Is there a way to implement an artificial capacity limit that would prevent processes from exhausting the overlay so that the reserve might be used for recording the event and rebooting back to a safer state?

At the very least, I think this page could benefit from a little stronger, more explicit wording of this failure case.  While it talks a little about some work-arounds, it actually says very little about why they are needed.  Only in the "Overlay Recovery" section does it hint at the crash potential.

--
John Florian


Thank you for the review!  I've updated the wiki page based on your comments,
https://fedoraproject.org/wiki/LiveOS_image

Documenting that a temporary overlay is a 0.5 GiB sparse file in a RAM filesystem gave me the idea to try using an overlay size greater than available memory, and hope that kernel out-of-memory warnings would intervene before the device-mapper filesystem invalidation.

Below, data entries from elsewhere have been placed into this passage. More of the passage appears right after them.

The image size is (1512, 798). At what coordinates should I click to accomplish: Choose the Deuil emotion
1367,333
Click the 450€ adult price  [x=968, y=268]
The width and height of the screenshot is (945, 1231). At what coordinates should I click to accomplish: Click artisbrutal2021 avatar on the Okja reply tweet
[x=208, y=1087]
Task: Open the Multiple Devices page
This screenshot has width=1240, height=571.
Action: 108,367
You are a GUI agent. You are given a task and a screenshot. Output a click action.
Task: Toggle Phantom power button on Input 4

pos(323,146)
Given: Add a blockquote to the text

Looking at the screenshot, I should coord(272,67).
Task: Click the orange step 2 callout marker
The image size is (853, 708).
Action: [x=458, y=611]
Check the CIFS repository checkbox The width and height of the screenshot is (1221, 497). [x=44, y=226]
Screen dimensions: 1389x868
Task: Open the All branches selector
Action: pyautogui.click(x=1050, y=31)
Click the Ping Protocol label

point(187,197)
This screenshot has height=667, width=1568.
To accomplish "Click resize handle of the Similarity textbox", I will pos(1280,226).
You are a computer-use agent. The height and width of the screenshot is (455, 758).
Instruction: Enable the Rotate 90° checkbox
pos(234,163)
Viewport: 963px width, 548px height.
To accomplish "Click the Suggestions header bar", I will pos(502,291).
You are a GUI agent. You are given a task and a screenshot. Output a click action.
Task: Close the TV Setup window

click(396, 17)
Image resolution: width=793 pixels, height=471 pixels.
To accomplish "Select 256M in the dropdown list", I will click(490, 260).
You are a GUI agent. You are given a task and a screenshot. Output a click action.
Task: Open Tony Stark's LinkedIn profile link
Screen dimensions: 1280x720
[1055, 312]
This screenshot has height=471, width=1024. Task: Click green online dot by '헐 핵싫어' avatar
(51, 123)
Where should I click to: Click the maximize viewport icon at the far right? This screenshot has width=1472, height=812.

I modified /usr/sbin/dmsquash-live-root in the initramfs to create a temporary 500 GiB sparse overlay:

dd if=/dev/null of=/overlay bs=1024 count=1 seek=$((512*1024*1024)) 2> /dev/null

Then after booting an updated, Fedora 18 Live desktop, LiveUSB read only and running your failure demo,

time dd if=/dev/zero of=/foo

I got out-of-memory warnings after a file of about 450 MiB was written and the command returned--no crash!

Some post test output:

[root@localhost ~]# dmsetup status
live-osimg-min: 0 8388608 snapshot 2584/2584 24
live-rw: 0 8388608 snapshot 921720/1073741824 3600
 

top - 18:11:53 up 17 min,  3 users,  load average: 0.68, 0.75, 0.57
Tasks: 182 total,   2 running, 180 sleeping,   0 stopped,   0 zombie
%Cpu(s):  1.6 us,  1.6 sy,  0.0 ni, 96.5 id,  0.0 wa,  0.2 hi,  0.0 si,  0.0 st
KiB Mem:   3339812 total,  3260284 used,    79528 free,   316384 buffers
KiB Swap:  3341308 total,        0 used,  3341308 free,  1948108 cached


You might test this method in your systems and let us know how it works.